## Comparing Training and Evaluation Performance of a Question-Answering Model on CPU and GPU (MPS) using PyTorch
- comparing the training and evaluation performance of a question-answering model using the CPU and GPU (MPS) on a Mac.
- PyTorch's torch.device is used to switch between the CPU and GPU (MPS) for computation.


## Plan:
1. Model Definition: The model is defined using PyTorch's BertForQuestionAnswering from the transformers library.
2. Data Loading: Data is loaded using a custom Dataset class and DataLoader.
3. Training: For each epoch, the model processes the training data in batches. For each batch, data and target labels are moved to the specified device. The forward pass computes the output, the loss is computed using the model's loss function, the backward pass is performed to compute gradients, and the optimizer updates the model parameters.
4. Inference: During inference, the model processes the test data in batches. For each batch, data and target labels are moved to the specified device, and the model performs a forward pass to compute predictions. Additionally, metrics such as accuracy, inference time, throughput, CPU usage, and memory usage are calculated.

In [15]:
#import the necessary packages
import torch
import torch.nn as nn
import torch.optim as optim
from transformers import BertTokenizer, BertForQuestionAnswering
from torch.utils.data import DataLoader, Dataset
import time
import psutil

from datasets import load_dataset



In [16]:
# Load the SQuAD dataset
dataset = load_dataset('squad')

# Given information
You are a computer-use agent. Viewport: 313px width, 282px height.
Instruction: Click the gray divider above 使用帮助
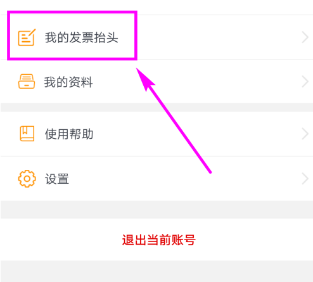[x=157, y=107]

# Objective
Retype the part of the CPU and GPU comparison text above, starting at the words "2. Data Loading: Data" and ending after "usage are calculated.".

# Answer to the problem
2. Data Loading: Data is loaded using a custom Dataset class and DataLoader.
3. Training: For each epoch, the model processes the training data in batches. For each batch, data and target labels are moved to the specified device. The forward pass computes the output, the loss is computed using the model's loss function, the backward pass is performed to compute gradients, and the optimizer updates the model parameters.
4. Inference: During inference, the model processes the test data in batches. For each batch, data and target labels are moved to the specified device, and the model performs a forward pass to compute predictions. Additionally, metrics such as accuracy, inference time, throughput, CPU usage, and memory usage are calculated.